- DIRECTIONS -
Can you repeat every one of the rows below word for word, with nothing changed?

(Word and element location rows)
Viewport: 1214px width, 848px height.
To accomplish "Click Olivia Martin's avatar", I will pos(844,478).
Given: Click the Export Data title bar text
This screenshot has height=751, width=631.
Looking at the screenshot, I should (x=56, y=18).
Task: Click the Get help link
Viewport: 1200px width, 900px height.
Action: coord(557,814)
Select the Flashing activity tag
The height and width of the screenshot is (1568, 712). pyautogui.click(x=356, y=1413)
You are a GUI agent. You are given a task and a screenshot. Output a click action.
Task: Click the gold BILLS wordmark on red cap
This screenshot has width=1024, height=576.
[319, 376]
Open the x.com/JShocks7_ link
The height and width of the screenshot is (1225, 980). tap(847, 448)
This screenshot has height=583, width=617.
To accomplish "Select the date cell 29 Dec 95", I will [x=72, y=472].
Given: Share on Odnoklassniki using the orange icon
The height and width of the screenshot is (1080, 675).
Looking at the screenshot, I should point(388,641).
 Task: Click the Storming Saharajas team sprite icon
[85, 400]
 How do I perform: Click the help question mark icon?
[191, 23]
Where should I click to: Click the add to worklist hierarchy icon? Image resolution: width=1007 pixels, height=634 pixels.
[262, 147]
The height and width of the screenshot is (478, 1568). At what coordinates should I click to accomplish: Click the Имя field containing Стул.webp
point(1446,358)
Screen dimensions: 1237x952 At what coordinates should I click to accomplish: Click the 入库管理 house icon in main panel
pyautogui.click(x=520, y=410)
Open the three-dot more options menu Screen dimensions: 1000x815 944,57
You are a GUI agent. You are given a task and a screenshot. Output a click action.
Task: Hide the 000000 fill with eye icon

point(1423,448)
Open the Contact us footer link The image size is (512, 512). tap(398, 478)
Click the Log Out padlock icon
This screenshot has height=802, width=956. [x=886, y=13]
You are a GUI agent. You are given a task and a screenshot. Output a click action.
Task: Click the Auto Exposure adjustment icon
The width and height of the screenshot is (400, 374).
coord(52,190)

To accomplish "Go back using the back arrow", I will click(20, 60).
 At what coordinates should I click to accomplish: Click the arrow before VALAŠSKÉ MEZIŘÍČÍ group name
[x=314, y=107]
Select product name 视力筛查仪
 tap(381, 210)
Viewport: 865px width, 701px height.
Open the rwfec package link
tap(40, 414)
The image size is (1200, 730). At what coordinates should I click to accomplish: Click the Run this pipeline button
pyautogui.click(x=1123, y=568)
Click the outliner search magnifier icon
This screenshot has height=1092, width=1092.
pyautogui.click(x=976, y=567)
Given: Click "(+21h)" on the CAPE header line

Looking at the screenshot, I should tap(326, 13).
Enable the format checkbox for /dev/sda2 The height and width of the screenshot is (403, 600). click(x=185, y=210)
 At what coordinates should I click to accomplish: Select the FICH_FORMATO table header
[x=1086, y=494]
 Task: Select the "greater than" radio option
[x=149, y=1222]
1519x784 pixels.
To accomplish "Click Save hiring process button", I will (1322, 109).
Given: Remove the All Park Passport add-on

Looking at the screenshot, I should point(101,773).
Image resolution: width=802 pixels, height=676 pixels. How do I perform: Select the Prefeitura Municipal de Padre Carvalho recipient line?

- TASK SOLUTION -
Viewport: 1214px width, 848px height.
To accomplish "Click Olivia Martin's avatar", I will pos(844,478).
Given: Click the Export Data title bar text
This screenshot has height=751, width=631.
Looking at the screenshot, I should (x=56, y=18).
Task: Click the Get help link
Viewport: 1200px width, 900px height.
Action: coord(557,814)
Select the Flashing activity tag
The height and width of the screenshot is (1568, 712). pyautogui.click(x=356, y=1413)
You are a GUI agent. You are given a task and a screenshot. Output a click action.
Task: Click the gold BILLS wordmark on red cap
This screenshot has width=1024, height=576.
[319, 376]
Open the x.com/JShocks7_ link
The height and width of the screenshot is (1225, 980). tap(847, 448)
This screenshot has height=583, width=617.
To accomplish "Select the date cell 29 Dec 95", I will [x=72, y=472].
Given: Share on Odnoklassniki using the orange icon
The height and width of the screenshot is (1080, 675).
Looking at the screenshot, I should point(388,641).
 Task: Click the Storming Saharajas team sprite icon
[85, 400]
 How do I perform: Click the help question mark icon?
[191, 23]
Where should I click to: Click the add to worklist hierarchy icon? Image resolution: width=1007 pixels, height=634 pixels.
[262, 147]
The height and width of the screenshot is (478, 1568). At what coordinates should I click to accomplish: Click the Имя field containing Стул.webp
point(1446,358)
Screen dimensions: 1237x952 At what coordinates should I click to accomplish: Click the 入库管理 house icon in main panel
pyautogui.click(x=520, y=410)
Open the three-dot more options menu Screen dimensions: 1000x815 944,57
You are a GUI agent. You are given a task and a screenshot. Output a click action.
Task: Hide the 000000 fill with eye icon

point(1423,448)
Open the Contact us footer link The image size is (512, 512). tap(398, 478)
Click the Log Out padlock icon
This screenshot has height=802, width=956. [x=886, y=13]
You are a GUI agent. You are given a task and a screenshot. Output a click action.
Task: Click the Auto Exposure adjustment icon
The width and height of the screenshot is (400, 374).
coord(52,190)

To accomplish "Go back using the back arrow", I will click(20, 60).
 At what coordinates should I click to accomplish: Click the arrow before VALAŠSKÉ MEZIŘÍČÍ group name
[x=314, y=107]
Select product name 视力筛查仪
 tap(381, 210)
Viewport: 865px width, 701px height.
Open the rwfec package link
tap(40, 414)
The image size is (1200, 730). At what coordinates should I click to accomplish: Click the Run this pipeline button
pyautogui.click(x=1123, y=568)
Click the outliner search magnifier icon
This screenshot has height=1092, width=1092.
pyautogui.click(x=976, y=567)
Given: Click "(+21h)" on the CAPE header line

Looking at the screenshot, I should tap(326, 13).
Enable the format checkbox for /dev/sda2 The height and width of the screenshot is (403, 600). click(x=185, y=210)
 At what coordinates should I click to accomplish: Select the FICH_FORMATO table header
[x=1086, y=494]
 Task: Select the "greater than" radio option
[x=149, y=1222]
1519x784 pixels.
To accomplish "Click Save hiring process button", I will (1322, 109).
Given: Remove the All Park Passport add-on

Looking at the screenshot, I should point(101,773).
Image resolution: width=802 pixels, height=676 pixels. How do I perform: Select the Prefeitura Municipal de Padre Carvalho recipient line?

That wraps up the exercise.